Note: It seems the Rape AND Porn tropes have been purged from TV Tropes (you can't even access the source for the Rape Tropes anymore), as well as a few other things.
I've also been backing up all the stuff the P5 has been deleting, so I'll add that in with the above mentioned copies of the above (I saved the latest version of all the Rape Tropes before the source pages went bye bye), and once I make sure I get all of that bundled together for you, I'll make a quick mediafire or sendspace link and post it either here (if Bob allows), or I'll send you the link via email.
(Everything I have is in HTML source only)
One question, how quick do you need this? I can fast track it if need be, but I'm still hunting down the latest version of a few pages and scouring TVT for the few things not purged from the server (thank goodness for the namespace splits that left fully intact copies of some things in the Main category or vice versa) as well as the Wayback Machine.
Note 2; Given how DDL services are twitchy these days, anyone else willing to use their own DDL account with mediafire/sendspace/depositfiles, etc. to make another backup like I am? What were doing is legal, so I don't think we'll get our accounts thumped, but having several places to get this stuff (via torrent and DDL) would probably be wise.
Posts: 3,698
Threads: 95
Joined: May 2012
Reputation:
9
Redirects are saved as [[redirect:TropePage] only.

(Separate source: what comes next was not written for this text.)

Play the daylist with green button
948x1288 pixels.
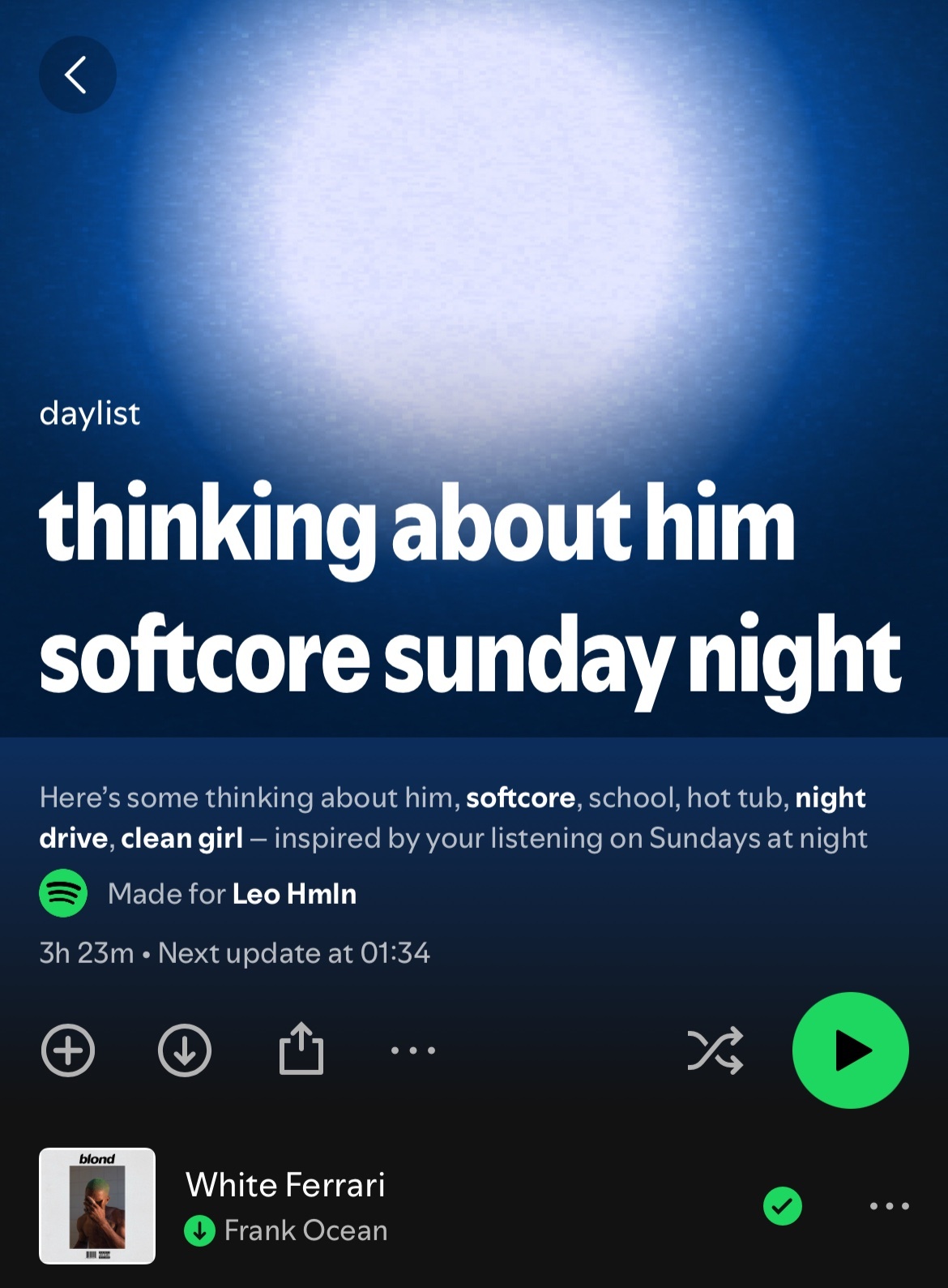click(851, 1050)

Don't worry about getting things done too fast. This is going to take a week or so to get organized, still.
-- ∇×V
@vorticity
Good to know I have a little time.
I have all the Rape Tropes and Porn Tropes (thankfully, they shared overlap on a lot of pages), and I have the latest version of both, either from the IWM or before they were hosed from TVT's servers.
I also have (and am still collecting) all the stuff they are trying to kill on the CVR, including the original versions of pages kept but cleaned.
I also plan to hit up a few other dissident tropers who have hoarded things they didn't want to die for some more, so in about a week, I should have a nice present for you.
Posts: 1,452
Threads: 58
Joined: Apr 2006
Reputation:
0
Then you grab all the 'safe' pages, and pull it all together, right?
When you get it all together, I'd like a copy. Heck, I'd help host it.
My Unitarian Jihad Name is: Brother Atom Bomb of Courteous Debate. Get yours.
I've been writing a bit.
Posts: 27,583
Threads: 2,269
Joined: Sep 2002
Reputation:
21
Rpg1 Wrote:I've also been backing up all the stuff the P5 has been deleting, so I'll add that in with the above mentioned copies of the above (I saved the latest version of all the Rape Tropes before the source pages went bye bye), and once I make sure I get all of that bundled together for you, I'll make a quick mediafire or sendspace link and post it either here (if Bob allows), or I'll send you the link via email. I don't think I'd have a problem with that.
-- Bob
---------
Then the horns kicked in...
...and my shoes began to squeak.
Posts: 8,933
Threads: 386
Joined: May 2006
Reputation:
3
Psshht. Yeah. Ain't like Fast Eddie!Google Adsense wants them anymore. They wouldn't have a leg to stand on if they were to come after us.
Posts: 2,072
Threads: 62
Joined: May 2006
Reputation:
0
http://www.mediafire.com/?ct84r288j08gfa4
This has source for a lot of the pages that were initially cut. (Including a fair number that have returned, mind you.)
In other news, Martello has ragequit. I'm amused. Seems he's also hanging out with a group of people who want to make a new TV Tropes website that has even more stuff cut. So I guess I have to thank him for making the rest of us look good!
-Morgan.
"Cirno! Lend me your power!"
Posts: 3,698
Threads: 95
Joined: May 2012
Reputation:
9
Thanks for that, Morganni. Looks like exactly the kind of thing I was looking for. I'll decide later whether to integrate it, or just leave it as an attachment.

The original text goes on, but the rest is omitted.